Farhan Bokhari
Pakistan’s unsettled politics and a lack of clarity on its economic future will continue to overshadow the country’s future in the year ahead.
Since parliamentary elections were held in February 2024, former Prime Minister Imran Khan’s Pakistan Tehreek-e-Insaf (PTI) party continues to dispute the results, claiming widespread rigging.
Consequently, Pakistan’s ruling structure led by Prime Minister Shehbaz Sharif and the opposition led by Khan have repeatedly clashed, from verbal disputes inside parliament to physical confrontations on the streets. In short, the sharp divisions within the country have continued to taint its outlook.
In the latest such encounter, just last month, thousands of Khan’s supporters descended upon Islamabad, Pakistan’s capital, before they were beaten back by security forces.
The number of people killed in that clash remains a matter of dispute. The PTI claimed at least 12 of its supporters were killed, while government-backed members of parliament claimed that none of the protesters died.
The latest unrest has cast uncertainty over Pakistan’s future prospects in more ways than one. Beyond political infighting, the unrest has undermined official claims that the economy is on a strong recovery path, coming over a year since Pakistan was surrounded by warnings of a coming default on foreign debt repayments, echoing the situation in Sri Lanka.
For the moment, Pakistan has returned to solvency after a $7 billion loan from the International Monetary Fund was finally secured in September this year (but only after Pakistan accepted tough conditions, such as scrapping seven special economic zones earlier set aside for granting tax concessions to new investors.) The zones were a centerpiece of the China-funded China-Pakistan Economic Corridor (CPEC), which was once publicized as the main focus of Chinese President Xi Jinping’s Belt and Road Initiative.
Additional conditions require Pakistan to raise its tariffs for utilities, notably electricity and gas, while forcing more Pakistanis to become income tax payers. In a country where less than 2% of the population are registered as tax payers, Pakistan is widely considered to be among the world’s worst performers in this area.
These measures have come in a year when Pakistan’s annual economic growth of just below 3% is considered insignificant as it roughly equates to the country’s annual population growth rate. Changing the country’s future course requires Sharif to take unpopular steps such as forcing politically powerful landowners to become income tax payers, and departing from an amnesty from income tax payments for the agriculture sector.

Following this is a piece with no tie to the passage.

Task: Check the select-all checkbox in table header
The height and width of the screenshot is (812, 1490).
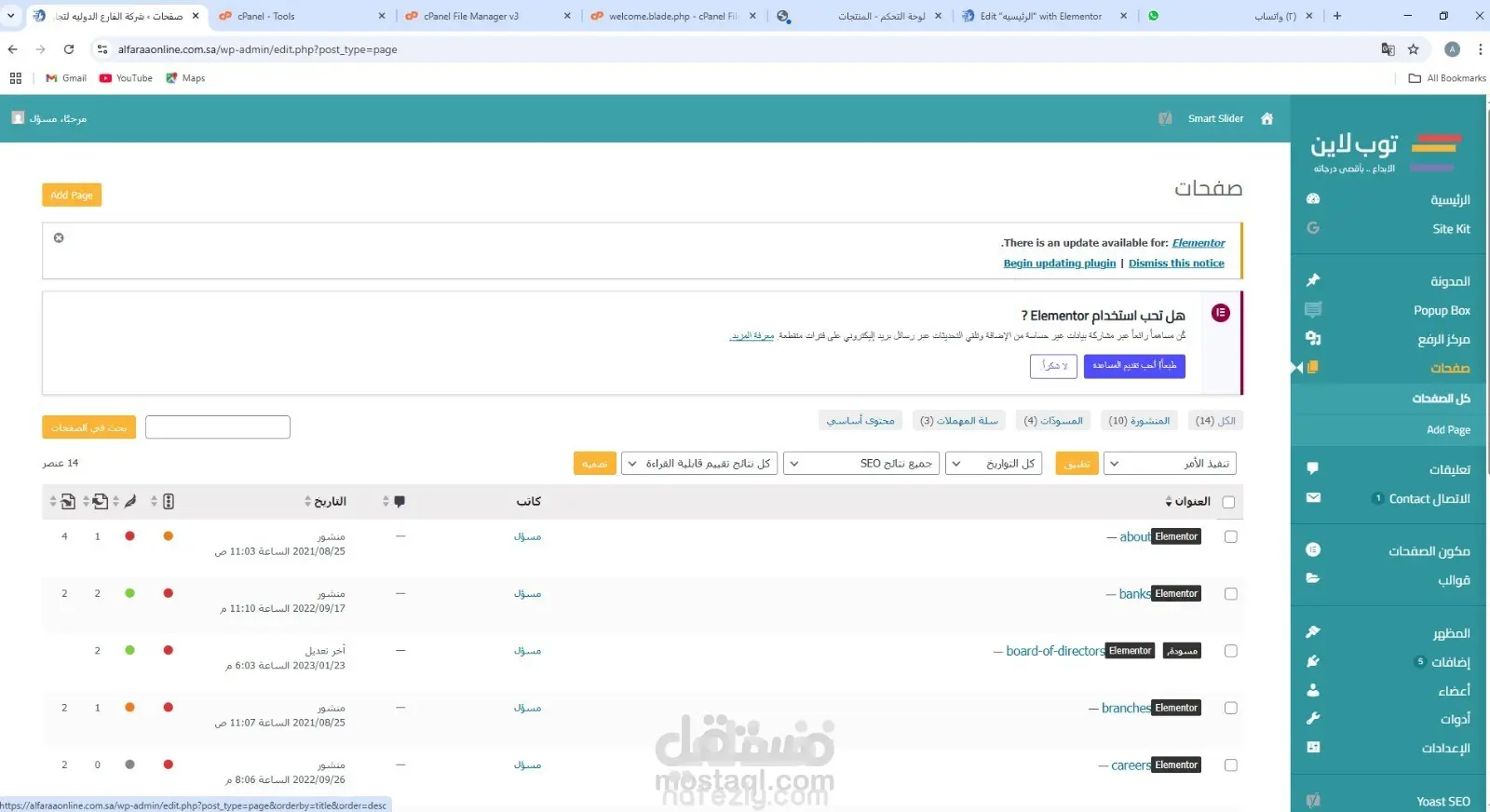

The past year has also witnessed a surge in the number of terrorist attacks, prompting officials to claim that they were mostly led by Afghanistan-based militants who attacked targets in Pakistan and returned to the relative safety of sanctuaries just over the border.
For the moment, it is clear that tackling the biggest challenges, notably the militant attacks, urgently require a national consensus. Even the economic stability claimed by Pakistan as the country has returned from the prospect of a Sri Lanka-type default on debt payments, is yet to translate into long-term investments beyond an immediate rise in Pakistan’s stock market prices.
Going forward, the country’s leaders need to demonstrate progress in three vital areas to lift Pakistan’s future outlook.
First, there is an urgent need for political deadlock to end so that peace can return across the country. Pakistan can ill afford more clashes, as they will only cause future prospects to diminish. Different formulas have been publicly spelt out by political figures to bring calm, such as the creation of a national government joined by representatives of all political parties to end the ongoing rift. Yet, any new formula will only work if it brings an end to the prevailing political acrimony.
Second, Pakistan must embrace a new national economic formula that rests on the twin pillars of reforming the widely dysfunctional tax collection system and reviving economic growth. In the past year, Pakistan’s economic performance has been further dented due to the failure of agricultural growth as the outcome of failed government policies. The time for concessions to any sector of society, no matter how powerful, must end immediately. A new push for economic revival will not work unless the interests of individuals and communities with clout are set aside.
Finally, as the year draws to a close, Pakistan is facing unique challenges that highlight its struggles to keep pace with regional and global peers. A mid-December polio eradication campaign was accompanied by strong messages from government leaders emphasizing its importance and the need for success.
However, the harsh reality confronting Pakistan cannot be overlooked. Alongside Afghanistan, it remains one of only two countries still grappling with recurring cases of the deadly virus that primarily impacts children
Pakistan, a nation that proudly touts its status as the only Muslim-majority country with nuclear weapons, cannot afford to ignore the dire conditions faced by its population — particularly the nearly 40% living below the poverty line. These pressing challenges overshadow the ambitions of its leaders to elevate the country’s global standing.